This post by Manitowoc (WI) Public Library Youth Librarian and YSS Board Member Susie Menk explores staff vs patron needs in placement of books in the collection. And she's wondering....what do you think?
Image by mohamed Hassan from Pixabay |
So I would like to pose a question to you today. In libraries, the recent trend has been to make collections more user friendly. Go to subject headings and groupings of books by topics instead of by authors. Hence our recently completed picture book city cataloguing project. We want our patrons to find the library easy to use so we have adapted many of our traditions of cataloguing in favor of colorful, eye catching labels and topical groupings similar to bookstores.
I am all for doing this to make our library a friendly place
for users. We want them to come in and
browse. We want the parents and children
and teens to be able to find books easily and without always asking a service
desk staff person. We want our BIPOC
populations and people with disabilities to enter our library and feel
comfortable searching our shelves. We want
people who are struggling with personal issues to find materials privately and
be able to come and go without having to interact with staff if they choose not
to.
So… when does what we do with cataloguing become more about
the patron and less about the staff and traditional library practices. Let me give you an example---I have been
working at re-cataloguing our youth graphic novel collection. If you have been following publishing trends,
you know that graphic novels for youth have been exploding onto the library
scene.
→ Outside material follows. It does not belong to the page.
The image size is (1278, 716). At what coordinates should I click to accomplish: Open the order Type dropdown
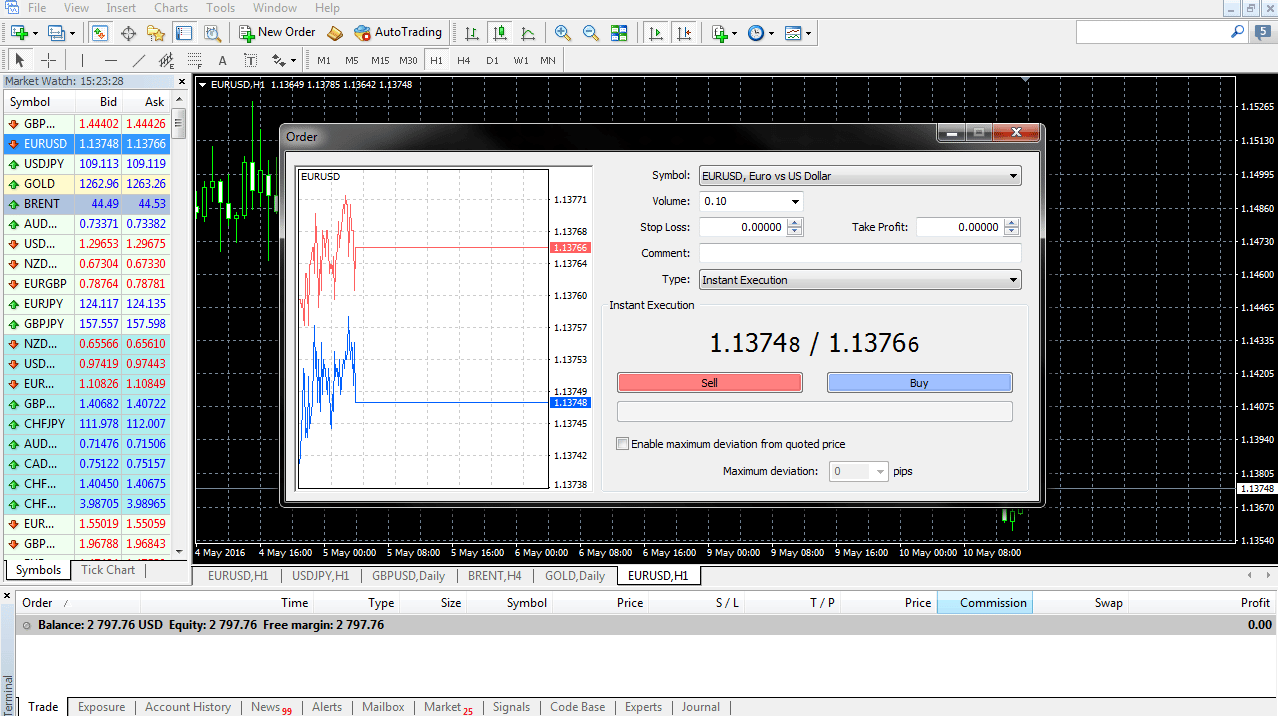[860, 280]
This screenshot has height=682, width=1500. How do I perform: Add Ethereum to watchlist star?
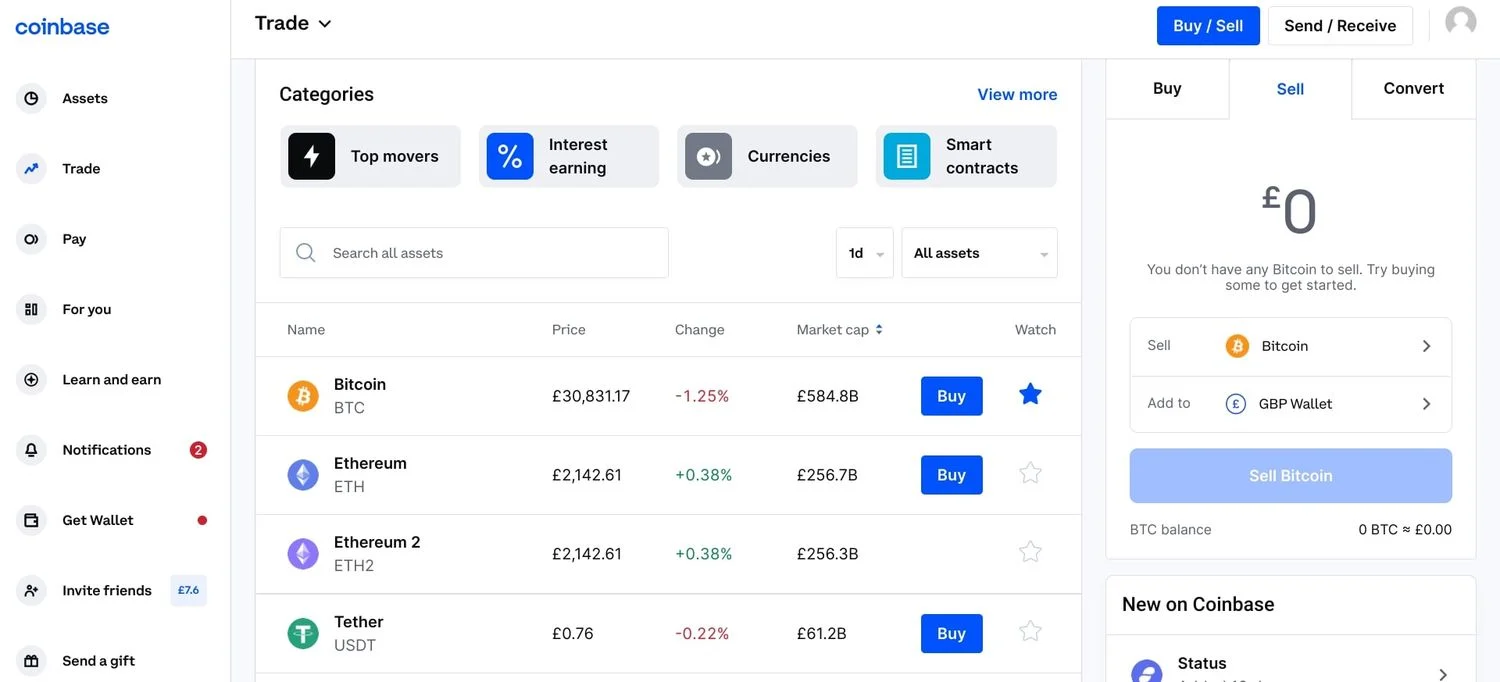(1030, 474)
There are fiction books that now
have a graphic novel counterpart. There are graphic novel series that are
historical or biographical in nature.
There are even science comics and fairy tale graphic novels.
While working on this
project, I found that we owned several graphic novels that were
biographies. Since I also worked on the
picture book city project, I naturally leaned toward putting the biographies
together in a group—just like we do in the 921’s and the way that I did in the
picture book collection. But then I ran
into a small roadblock. One of our
catalogers was not a fan of making our graphic novels into subject
groupings. Creating multiple headings
that needed to be entered into the catalog software would require extra work on
the part of the staff. Plus this person
was not comfortable with making another collection subject based. (In retrospect, I realized that most of the
cataloguing projects in the youth collection were my idea—not helpful ☺) I
wanted to make browsing simpler for the patrons and this person wanted to
follow traditional cataloguing rules.
My question then is this:
when does doing what makes library browsing easier for the patrons
overrule the work the staff must do to ensure the patrons have a great
experience? When is customer service
more important than traditional methods of cataloguing?